0
votes

I keep having this issue and I don't think my approach is best and would appreciate some help.

I have a function return an observable that won't be available until some time (user clicks modal button, http calls finish, etc.). Let's say I want to display a confirmation modal and either proceed or return from the function depending on what the user selects. (note: the modal returns a promise)

doWork = () => {
  openConfirm().subsribe(res => {
    if (!res) { return };   // return from function if user selects 'No'
    
    // else proceed
  });
}

here is where I think I am returning the observable wrong using from

openConfirm = (): Observable<any> => {

  // ng bootstrap modal asking "Would you like to proceed" with a yes or no button 
  let modalRef = this.modalService.open(ConfirmModalComponent, {});


 return from(modalRef.result.then(res => {
        return true;  // Yes button
      }, () => { 
        return false;  // No button
      }));
  }
}

I want the observable to wait until the user selects yes or no on the modal before returning. as it is in my case.
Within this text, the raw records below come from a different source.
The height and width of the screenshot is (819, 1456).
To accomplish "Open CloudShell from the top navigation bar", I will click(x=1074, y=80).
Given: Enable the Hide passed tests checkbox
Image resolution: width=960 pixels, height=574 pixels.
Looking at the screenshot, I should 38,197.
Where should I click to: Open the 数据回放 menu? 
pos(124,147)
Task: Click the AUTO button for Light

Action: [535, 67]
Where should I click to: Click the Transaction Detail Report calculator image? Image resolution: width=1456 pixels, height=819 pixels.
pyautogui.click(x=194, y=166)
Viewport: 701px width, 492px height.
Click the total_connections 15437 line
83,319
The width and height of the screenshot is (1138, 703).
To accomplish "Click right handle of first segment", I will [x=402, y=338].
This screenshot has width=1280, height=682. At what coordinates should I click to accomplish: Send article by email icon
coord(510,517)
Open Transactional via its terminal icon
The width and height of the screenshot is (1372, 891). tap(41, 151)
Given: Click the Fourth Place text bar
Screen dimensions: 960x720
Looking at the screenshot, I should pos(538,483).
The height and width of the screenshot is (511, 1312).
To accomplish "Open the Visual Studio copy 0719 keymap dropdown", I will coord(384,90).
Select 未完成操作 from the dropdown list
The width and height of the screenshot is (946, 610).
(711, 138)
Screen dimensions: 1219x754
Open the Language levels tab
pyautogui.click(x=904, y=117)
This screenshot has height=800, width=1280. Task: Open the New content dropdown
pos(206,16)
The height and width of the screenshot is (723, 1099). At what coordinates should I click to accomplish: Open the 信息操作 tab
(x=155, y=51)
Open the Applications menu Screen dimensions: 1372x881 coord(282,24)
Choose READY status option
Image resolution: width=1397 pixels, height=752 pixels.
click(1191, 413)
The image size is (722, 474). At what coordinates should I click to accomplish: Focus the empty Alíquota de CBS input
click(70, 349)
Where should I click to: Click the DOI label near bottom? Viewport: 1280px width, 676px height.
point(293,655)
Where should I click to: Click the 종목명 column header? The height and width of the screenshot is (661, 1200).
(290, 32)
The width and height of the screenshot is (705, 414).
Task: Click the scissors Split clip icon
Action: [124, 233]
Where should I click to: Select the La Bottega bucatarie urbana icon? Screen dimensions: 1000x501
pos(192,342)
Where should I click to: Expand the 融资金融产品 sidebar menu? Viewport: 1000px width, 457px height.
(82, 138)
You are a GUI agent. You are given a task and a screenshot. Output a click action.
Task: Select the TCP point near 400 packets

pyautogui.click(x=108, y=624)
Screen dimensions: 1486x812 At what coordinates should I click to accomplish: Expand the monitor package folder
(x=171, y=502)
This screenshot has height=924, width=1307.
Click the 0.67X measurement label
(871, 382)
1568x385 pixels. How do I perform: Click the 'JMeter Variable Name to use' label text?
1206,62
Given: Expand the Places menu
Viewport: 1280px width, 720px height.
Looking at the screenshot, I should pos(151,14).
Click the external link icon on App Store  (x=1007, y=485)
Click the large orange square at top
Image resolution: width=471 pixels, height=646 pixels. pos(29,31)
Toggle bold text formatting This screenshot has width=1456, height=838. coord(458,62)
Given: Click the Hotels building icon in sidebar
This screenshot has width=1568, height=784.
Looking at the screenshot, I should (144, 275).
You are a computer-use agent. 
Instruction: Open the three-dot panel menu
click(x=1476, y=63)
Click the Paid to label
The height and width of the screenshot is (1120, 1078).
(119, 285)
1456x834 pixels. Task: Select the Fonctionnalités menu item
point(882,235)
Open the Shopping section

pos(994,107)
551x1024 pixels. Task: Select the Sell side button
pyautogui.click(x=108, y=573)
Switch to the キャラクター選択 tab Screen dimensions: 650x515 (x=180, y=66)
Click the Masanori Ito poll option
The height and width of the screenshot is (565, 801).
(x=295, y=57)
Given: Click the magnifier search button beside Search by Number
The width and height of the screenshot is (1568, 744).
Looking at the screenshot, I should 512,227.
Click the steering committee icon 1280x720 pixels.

But is there a cleaner way? if I remove the from() operator and return of(true) or of(false) I get an error that I can't subscribe to undefined.

1
Is defer() what you're looking for? - martin
@martin not quite, sometimes I subscribe to observables and the data isn't ready to be returned right away, like in this example the modal click), and I either get subscribe errors or have to do use this ugly from() code or of() if its not a promise. - brett

1 Answers

1
votes

I am not certain but try this using the from operator like you have 1.

doWork = () => {
  openConfirm().subsribe(res => {
    // promise was a success - Yes clicked
  }, err => { // error callback of subscribe
    // promise was a failure - No clicked
  });
}
.....
openConfirm = (): Observable<any> => {

  // ng bootstrap modal asking "Would you like to proceed" with a yes or no button 
  let modalRef = this.modalService.open(ConfirmModalComponent, {});


   return from(modalRef.result)
  }
}

See if you can take advantage of just returning from(Promise) and subscribing to this promise and seeing if the observable funnels properly to the success callback and error callbacks.